Omg, The Card Reader Works!

Friday, 16th September, 2005 :: 07:46 - Tech

I’ve been struggling with getting my USB card reader that came with my HP 873n to work for ages… It used to work just fine, then started being wonky, then altogether quite working thanks to the magic of udev. Apparently udev is supposed to make everyone’s life a bit easier, but I think I still prefer the old /dev/sda1 way of doing things… because it worked for me. It provides for a very direct hardware/topography connection.

Anyway, apparently my card reader is a bit of a bastard. Either it doesn’t play well with usb hotplug, or it just doesn’t notify the kernel that a card has been plugged in.

The big problem is at boot four device nodes are created, sda, sdb, sdc, and sdd. In linux, you access a partition instead of the device, so… if I wanted to access my compact flash card I’d need to mount /dev/sda1. The kernel/hotplug/udev and all of the other sinister characters in this saga just wouldn’t cooperate and actually create a /dev/sda1 node, no matter how much I cursed at them.

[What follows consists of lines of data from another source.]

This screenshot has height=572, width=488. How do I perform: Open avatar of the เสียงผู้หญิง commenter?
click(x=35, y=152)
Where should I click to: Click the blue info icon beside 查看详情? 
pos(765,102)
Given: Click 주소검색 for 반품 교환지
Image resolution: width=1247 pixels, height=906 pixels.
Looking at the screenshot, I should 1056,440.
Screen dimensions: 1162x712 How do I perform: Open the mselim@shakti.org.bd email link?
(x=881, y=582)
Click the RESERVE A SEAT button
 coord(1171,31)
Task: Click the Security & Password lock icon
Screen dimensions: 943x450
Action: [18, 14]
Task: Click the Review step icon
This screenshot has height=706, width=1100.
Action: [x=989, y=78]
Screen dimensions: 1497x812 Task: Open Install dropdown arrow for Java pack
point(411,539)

I read and read and read some more… everything I could get my hands on about udev and usb card readers… but again my card reader is a bastard; the only way to differentiate which slot is which is by the scsi LUN. I think that really is short for LUNatic… Instead of having a unique product, model, etc, like some other card readers like Lexar, it just repeats the same song and dance for every slot. Seriously, it just likes to be enigmatic about itself, won’t even tell the kernel who made the thing.

I fiddled and fiddled and finally figured out how to persuade udev and the reader to work together on something for once. Instead of relying on the card reader to actually tell the kernel and udev family how many places it would like set for dinner, I’m just having udev set the entire table.


BUS="scsi", SYSFS{model}="USB Card Reader", KERNEL="sd*", NAME{all_partitions}="%k"

This little piece of magic causes a plethora of device nodes to explode onto /dev… sda1-15, sdb1-15,sdc1-15, and finally sdd1-15. This way /dev/sda1, etc, will always be there, so no more of that backtalk from mount about /dev/sda1 not existing, hah! Take that!